Velominati › Theory of Bike Fitting: Tall Riders Walk Their Own Path

The difference between a tall and average rider's bar height

Theory of Bike Fitting: Tall Riders Walk Their Own Path

by frank / Aug 5 2009 / 79 posts

How does a cyclist lower their center of mass? Well, you can be shorter, that works pretty well. Or cut yourself off at the knees, but that has other side effects that I don’t want to get into right now. You could also lower the bottom bracket like Look and Eddy Merckx used to do (I think they raised their BB to the standard height recently).

Buth the real solution is that in most cases – at least in the cycling world, taller means lankier and that means that proportionally, the distances and angles between legs, arms, handlebars, saddles, and pedals start being very different – and should be much more extreme – than the scaled-up picture model of the 5’10” rider on a 56.

I have found over the last 23 years of riding that when I lower my bars, two things happen. First, I have better control over my machine. Second, I go faster. After having my bars as low as they would go on my R3 and consistently feeling they were a bit too high, I bought a 17 degree stem for my R3 which lowered my bars by 2cm- more than I thought I wanted. The results were astounding. Not only does my bike handle better, but I ride about 1-2kmph faster on flats and on climbs. The speed factor can be attributed to freakish bio-mechanics (that may be unique to my physiology) and/or increased aerodynamics, but the bike handling is, I believe, directly related to my lowered center of mass. In fact, John – who is also an Eros Poli-sized rider such as myself – noticed how good a low, aggressive position feels after borrowing one of my bikes during a visit to Seattle.
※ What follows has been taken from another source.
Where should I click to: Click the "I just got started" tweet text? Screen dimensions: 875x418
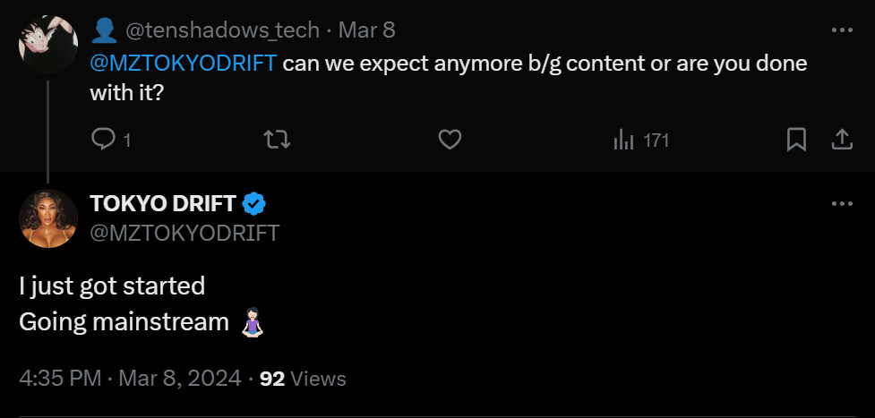[x=112, y=286]
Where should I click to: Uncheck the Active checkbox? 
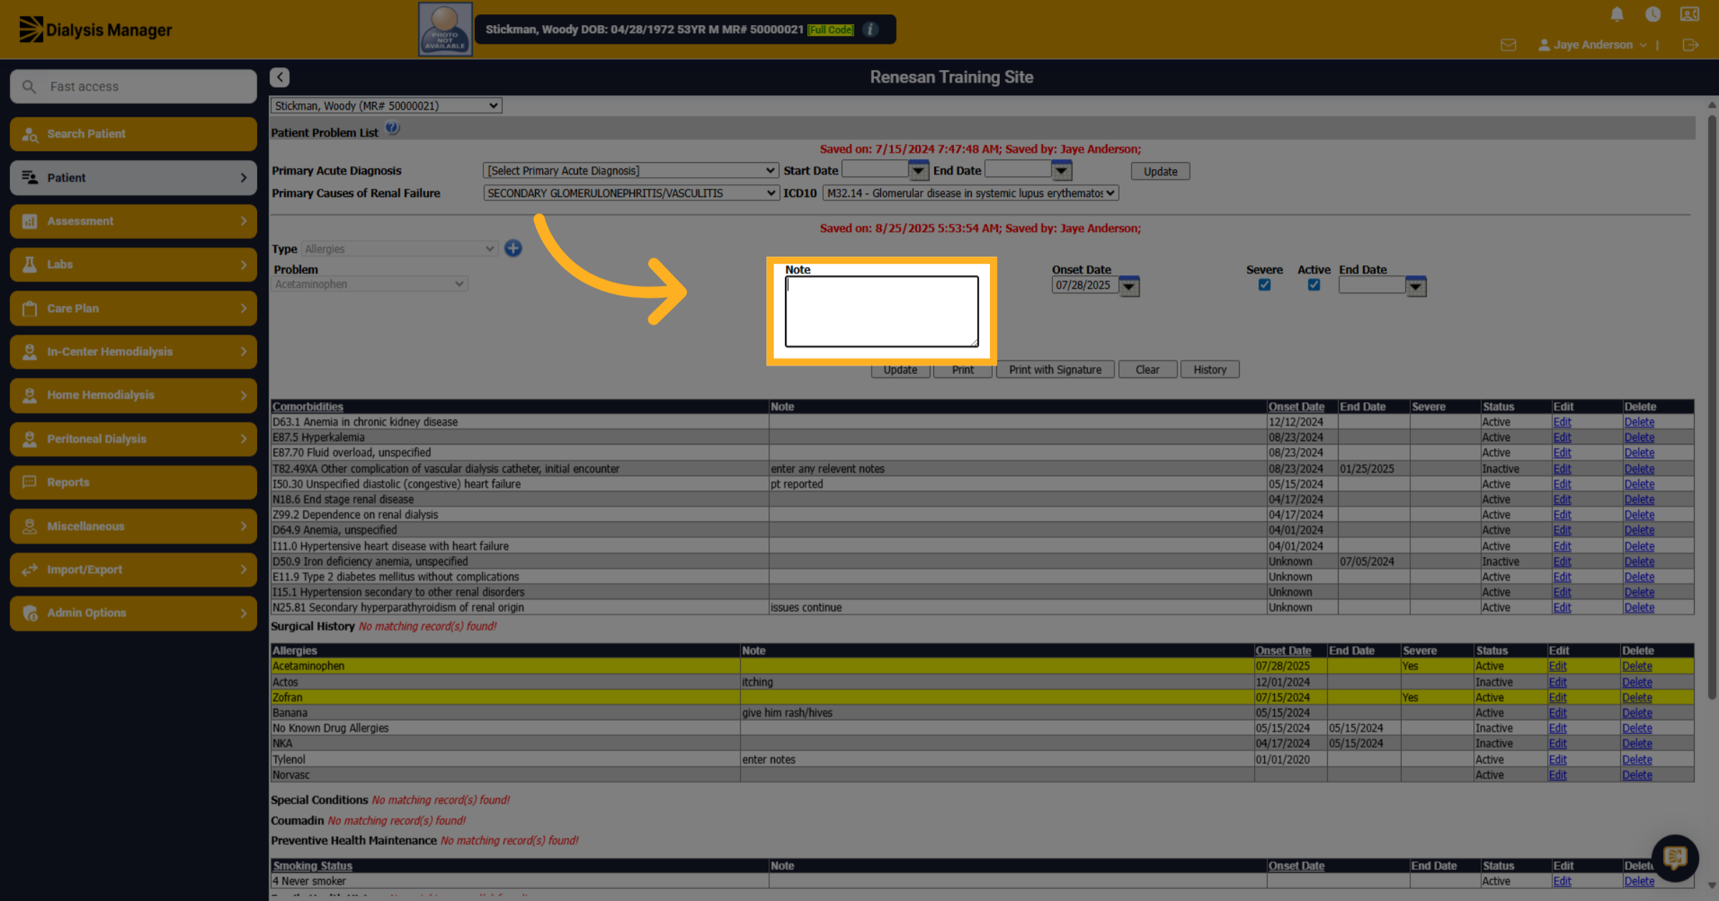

The bottom line is that you have to be comfortable on a bike, and that means different things to different people based on their size, flexibility, and style of riding. That said, I urge tall riders to experiment with riding the smallest frame you can while still getting enough saddle height and top tube length needed to ride efficiently – and then ride your bars as low as you can. If you need an example from the pros, take a look at Axel Merckx’s position (at the top of this post, as well as compared to Floyd Landis above), or keep in mind that Greg Rast on team Astana had Trek build him a frame with the dimensions of a 61cm frame with the head tube height of a 56cm frame – and slams his handlebar stem right down on his top tube.

It’s all about your center of mass, baby.